Hale Manoa, Asrama Mahasiswa Internasional 12 lantai



Dapur lantai 12 Hale Manoa (Ewa side)



Pemandangan Manoa Valley yang biasa terlihat dari jendela kamar.


Kami diajak ke lantai 12, tempat dulu kami tinggal. Ada sebuah dapur dimana saya dulu biasa menyiapkan makanan. Sekarang jauh lebih modern karena menggunakan kompor-kompor yang baru. Counter di dapur itu penuh dengan rice cooker, seperti jaman saya dulu, Kabinet-kabinet sudah jauh lebih baru dengan kunci kombinasi. Setiap penghuni asrama mendapat jatah 1 kabinet untuk menyimpan peralatan masak dan bumbu-bumbu. Saya dulu punya 2, karena mewarisi kabinet milik seorang teman yang pulang walau sebetulnya satu kamar hanya bisa mempuyai 1 kabinet. Dapur itu sekarang memiliki desain yang berbeda, dulu terlihat jauh lebih luas walau terlihat sangat sederhana, sekarang lebih bagus tapi terkesan sempit. Ada sepasang mahasiswa entah dari negara mana sedang masak. Seperti biasa orang-orang di sana sangat ramah dan menyambut kami dengan hangat. Itu juga kami lakukan dulu ketika dikunjungi alumni yang pernah tinggal di sana, kini giliran kami, perannya sudah berbalik hahaha..

Kami hanya berkeliling sebentar, tidak lupa saya juga mengambil beberapa foto, termasuk mengambil foto lorong dimana dulu Nina terjatuh karena ada sebuah lemari es yang bocor. Saya pernah menulis cerita tentang peristiwa ini di blog saya berjudul: Cyborg. Pemandangan dari dapur dan dari tempat-tempat lain masih terlihat tidak banyak perubahan.

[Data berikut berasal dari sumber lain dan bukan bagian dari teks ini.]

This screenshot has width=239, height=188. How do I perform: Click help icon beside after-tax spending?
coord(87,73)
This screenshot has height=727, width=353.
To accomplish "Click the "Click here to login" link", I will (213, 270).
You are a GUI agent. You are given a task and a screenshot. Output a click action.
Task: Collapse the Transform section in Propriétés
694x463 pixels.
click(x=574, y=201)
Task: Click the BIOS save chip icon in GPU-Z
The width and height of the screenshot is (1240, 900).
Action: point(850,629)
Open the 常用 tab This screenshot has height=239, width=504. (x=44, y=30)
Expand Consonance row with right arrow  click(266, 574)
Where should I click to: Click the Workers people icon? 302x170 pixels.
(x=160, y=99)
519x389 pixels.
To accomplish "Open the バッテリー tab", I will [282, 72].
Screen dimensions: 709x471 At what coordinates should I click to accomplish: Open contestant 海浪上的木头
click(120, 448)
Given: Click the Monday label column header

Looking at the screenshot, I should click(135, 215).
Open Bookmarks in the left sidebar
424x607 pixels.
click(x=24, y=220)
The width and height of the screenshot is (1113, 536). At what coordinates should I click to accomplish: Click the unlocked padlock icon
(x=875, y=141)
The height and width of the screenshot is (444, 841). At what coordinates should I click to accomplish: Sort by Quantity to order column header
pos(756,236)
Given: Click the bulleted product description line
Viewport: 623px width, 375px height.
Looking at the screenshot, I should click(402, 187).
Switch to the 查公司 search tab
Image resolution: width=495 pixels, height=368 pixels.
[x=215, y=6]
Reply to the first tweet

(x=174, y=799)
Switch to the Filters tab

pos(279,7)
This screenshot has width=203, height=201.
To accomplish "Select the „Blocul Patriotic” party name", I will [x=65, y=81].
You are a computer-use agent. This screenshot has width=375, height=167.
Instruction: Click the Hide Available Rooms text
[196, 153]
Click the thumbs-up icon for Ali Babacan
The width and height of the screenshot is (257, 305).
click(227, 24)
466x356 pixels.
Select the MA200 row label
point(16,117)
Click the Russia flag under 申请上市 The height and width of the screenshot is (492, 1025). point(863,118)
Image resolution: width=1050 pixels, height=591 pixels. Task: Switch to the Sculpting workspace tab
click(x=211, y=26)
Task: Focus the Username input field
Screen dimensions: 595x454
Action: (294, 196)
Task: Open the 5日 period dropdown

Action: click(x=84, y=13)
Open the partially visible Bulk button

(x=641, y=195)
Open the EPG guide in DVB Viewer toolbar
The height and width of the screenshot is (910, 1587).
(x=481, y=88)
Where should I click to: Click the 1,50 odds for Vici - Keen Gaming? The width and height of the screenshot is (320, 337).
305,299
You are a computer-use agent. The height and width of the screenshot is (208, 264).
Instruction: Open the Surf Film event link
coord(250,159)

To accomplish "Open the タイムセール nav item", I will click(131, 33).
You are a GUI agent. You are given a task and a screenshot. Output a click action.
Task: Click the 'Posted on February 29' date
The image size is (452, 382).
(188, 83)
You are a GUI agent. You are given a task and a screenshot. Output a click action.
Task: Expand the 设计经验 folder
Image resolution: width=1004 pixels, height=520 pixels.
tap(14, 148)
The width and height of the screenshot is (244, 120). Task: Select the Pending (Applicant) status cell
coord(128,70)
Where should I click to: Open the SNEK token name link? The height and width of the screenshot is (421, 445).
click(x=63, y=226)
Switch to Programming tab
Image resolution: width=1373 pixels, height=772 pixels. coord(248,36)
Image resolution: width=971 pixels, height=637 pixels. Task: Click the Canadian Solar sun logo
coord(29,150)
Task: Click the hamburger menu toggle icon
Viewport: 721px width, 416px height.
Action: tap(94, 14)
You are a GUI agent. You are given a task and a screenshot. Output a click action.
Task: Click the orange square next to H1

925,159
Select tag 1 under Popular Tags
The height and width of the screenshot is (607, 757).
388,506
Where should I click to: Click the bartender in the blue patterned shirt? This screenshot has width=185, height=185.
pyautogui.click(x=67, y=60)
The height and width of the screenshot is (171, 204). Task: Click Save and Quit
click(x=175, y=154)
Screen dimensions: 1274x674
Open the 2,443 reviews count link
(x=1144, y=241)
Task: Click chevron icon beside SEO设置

Kemarin ketika ada waktu luang, saya berjalan kaki berkeliling. Di belakang gedung konferensi ada sebuah taman yang diberi nama Japanese Garden. Taman ini memang didesain ala Jepang lengkap dengan sebuah rumah kecil untuk upacara minum teh, kalau tidak salah diberi nama tea house, di taman ini juga ada sebuah kolam yang penuh dengan ikan koi besar-besar. Dulu saya sering menggunakan taman ini untuk duduk merenung. Dibalik semak-semak yang membatasi taman ini ada sebuah sungai kecil yang suara gemericik airnya sangat jelas terdengar. Ini juga sering saya jadikan tempat persembunyian jika saya sedang ingin menyepi dan bermeditasi.


Japanese Garden


Satu minggu ini memang tanpa sadar menjadi liburan yang saya jadikan sebagai perjalanan mengenang masa lalu. Tempat-tempat yang dulu merupakan bagian dari keseharian saya, kembali saya kunjungi dan saya rasakan. Ya, ini bagaikan kegiatan reminiscing yang sangat efektif sebagai bentuk refleksi untuk membangkitkan rasa syukur bahwa perjalanan hidup ini telah berlangsung dengan sangat indah. Saya begitu bahagia pernah selama bertahun-tahun tinggal di sini. Sebuah pengalaman hidup yang sulit dapat dilupakan begitu saja.